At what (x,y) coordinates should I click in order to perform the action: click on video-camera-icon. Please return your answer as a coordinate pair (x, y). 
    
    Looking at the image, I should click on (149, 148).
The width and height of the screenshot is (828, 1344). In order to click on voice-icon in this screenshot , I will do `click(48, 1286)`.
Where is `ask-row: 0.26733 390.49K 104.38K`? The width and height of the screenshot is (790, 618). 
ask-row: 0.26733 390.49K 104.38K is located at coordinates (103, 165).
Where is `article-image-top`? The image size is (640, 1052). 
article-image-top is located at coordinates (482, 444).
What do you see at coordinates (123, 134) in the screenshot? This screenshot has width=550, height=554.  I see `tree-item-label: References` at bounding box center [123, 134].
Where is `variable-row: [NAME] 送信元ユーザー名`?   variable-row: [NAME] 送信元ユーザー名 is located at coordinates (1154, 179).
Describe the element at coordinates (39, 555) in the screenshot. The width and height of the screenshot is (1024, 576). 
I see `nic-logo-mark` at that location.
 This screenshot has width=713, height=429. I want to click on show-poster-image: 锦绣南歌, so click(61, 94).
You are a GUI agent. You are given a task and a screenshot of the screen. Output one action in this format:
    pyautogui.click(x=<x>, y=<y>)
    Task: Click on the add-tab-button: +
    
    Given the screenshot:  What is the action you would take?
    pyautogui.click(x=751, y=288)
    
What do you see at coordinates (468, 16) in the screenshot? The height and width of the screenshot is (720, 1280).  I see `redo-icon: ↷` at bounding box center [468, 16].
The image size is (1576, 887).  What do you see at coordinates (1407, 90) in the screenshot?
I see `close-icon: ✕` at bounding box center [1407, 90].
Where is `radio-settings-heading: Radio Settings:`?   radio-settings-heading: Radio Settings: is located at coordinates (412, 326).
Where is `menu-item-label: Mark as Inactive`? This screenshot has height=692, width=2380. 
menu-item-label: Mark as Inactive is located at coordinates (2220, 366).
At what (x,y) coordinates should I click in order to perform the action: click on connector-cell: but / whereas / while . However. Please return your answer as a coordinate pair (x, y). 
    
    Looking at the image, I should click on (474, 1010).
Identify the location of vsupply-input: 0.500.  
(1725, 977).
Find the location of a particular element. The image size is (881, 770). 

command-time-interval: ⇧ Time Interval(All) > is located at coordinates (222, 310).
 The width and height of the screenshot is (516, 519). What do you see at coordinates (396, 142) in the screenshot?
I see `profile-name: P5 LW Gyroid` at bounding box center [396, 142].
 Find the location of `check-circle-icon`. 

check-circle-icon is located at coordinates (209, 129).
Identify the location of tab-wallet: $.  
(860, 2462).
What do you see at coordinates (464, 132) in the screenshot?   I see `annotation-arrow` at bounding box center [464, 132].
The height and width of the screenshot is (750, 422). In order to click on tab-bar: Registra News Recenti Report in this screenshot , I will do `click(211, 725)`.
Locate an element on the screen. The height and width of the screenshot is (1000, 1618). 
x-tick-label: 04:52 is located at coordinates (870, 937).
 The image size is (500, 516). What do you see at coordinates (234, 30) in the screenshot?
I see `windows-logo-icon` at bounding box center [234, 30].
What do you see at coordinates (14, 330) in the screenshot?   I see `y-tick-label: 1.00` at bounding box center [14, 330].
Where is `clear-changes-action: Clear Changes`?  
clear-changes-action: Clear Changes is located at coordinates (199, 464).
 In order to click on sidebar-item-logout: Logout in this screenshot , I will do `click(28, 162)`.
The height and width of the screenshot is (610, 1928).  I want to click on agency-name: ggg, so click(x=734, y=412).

=== TASK ===
Locate each line in the material above that contains the string "Find", treating uppercase and lowercase as different, and copy those lines out in full.

=== WRITTEN RESPONSE ===
Find the location of a particular element. The image size is (881, 770). 
 Find the location of `check-circle-icon`. 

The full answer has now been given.